The lizard nodded.  "I will have her
seen by the nurse at the Rehabilitation Center.  You may call
your owner from there," the lizard said to Kate.  Kate
nodded.

The police car pulled up to the scene of the
accident.  The lizard went to talk to the officers.  Jane
stepped out of the van, went to the driver’s door, and reentered
the van.  In a few minutes, the lizard came back to the van
and got in.  Jane started the motor.  It seemed to run,
so Jane eased out into traffic.  Soon they passed through
Merced, and then shortly after that they came to a set of iron
gates which opened to allow them entrance.

It was not long before Kate was in the
infirmary.  The nurse suggested to Jane that Kate stay the
night there, so that the nurse could watch her for signs of a
concussion.  Jane agreed and, after telling Kate that she
would try to see her in the morning, Jane left.

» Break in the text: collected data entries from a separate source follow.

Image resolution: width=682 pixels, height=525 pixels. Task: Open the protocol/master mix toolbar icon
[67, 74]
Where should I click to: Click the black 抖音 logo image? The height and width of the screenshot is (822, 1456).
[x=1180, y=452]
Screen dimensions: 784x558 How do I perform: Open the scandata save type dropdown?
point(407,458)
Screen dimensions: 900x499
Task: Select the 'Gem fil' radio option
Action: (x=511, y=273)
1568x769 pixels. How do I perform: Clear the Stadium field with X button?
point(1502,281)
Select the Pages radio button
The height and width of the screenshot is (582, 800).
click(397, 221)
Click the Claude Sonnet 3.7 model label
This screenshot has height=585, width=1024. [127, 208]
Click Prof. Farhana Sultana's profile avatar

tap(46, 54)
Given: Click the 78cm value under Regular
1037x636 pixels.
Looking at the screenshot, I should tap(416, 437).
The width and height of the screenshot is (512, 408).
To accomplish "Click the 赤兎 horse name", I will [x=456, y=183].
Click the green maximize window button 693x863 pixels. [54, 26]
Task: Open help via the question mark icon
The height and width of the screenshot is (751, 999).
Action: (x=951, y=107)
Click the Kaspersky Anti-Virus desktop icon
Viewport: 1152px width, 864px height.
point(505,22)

Kate spent a restless night in the
infirmary.  From time to time, the nurse would wake her, take
her temperature, and give her another tablet for the pain.  As
morning approached, she was allowed to sleep a little longer.
Kate woke at mid-morning.  There was a different nurse on
duty. 

Kate dreaded calling her father, but she
needn't have worried.  One of the lizards came in and escorted
her to a green barracks building.  She was given a bunk and
assigned to a group of girls.  And there she stayed for the
next five days.

Jane was reviewing a list of prisoners one
morning.  "Have you decided what to do about the man that was
in the collision with us?" she asked.

The District Supervisor put it's elbow on the
table, and then it used that hand to stoke the lower end of it's
snout.  A very human like gesture, thought Jane.

"I've been thinking about giving him to the
girl," it said.

Jane looked at it blankly.  "What girl?"
she asked.

"The girl that we picked up that night. 
The girl that we were transporting before that idiot ran into
us."

Jane nodded.  "Oh, yes, the girl from
Livingston.  So are you planning to just show up on her
doorstep, and tell her that you are giving her the man who caused
her to bump her head?"

"You can tell her, yourself.  Just send
for her.  She can come in here during your lunch period,"
suggested the alien.

"Do you mean that she's still here?" asked
Jane, astonished and appalled at this news.

"Yes.  I supposed her owner did not want
her back," responded the Ragoon.

Jane gulped.  "Would you mind very much
if I sent for her now?  I really would like to speak with
her."

The alien gave the equivalent of a
shrug.  "Do as you wish.  It's a light day."

Wearing the customary white t-shirt and white
shorts, Kate was escorted into the presence of the lady who had
been with the alien when Kate had been abducted.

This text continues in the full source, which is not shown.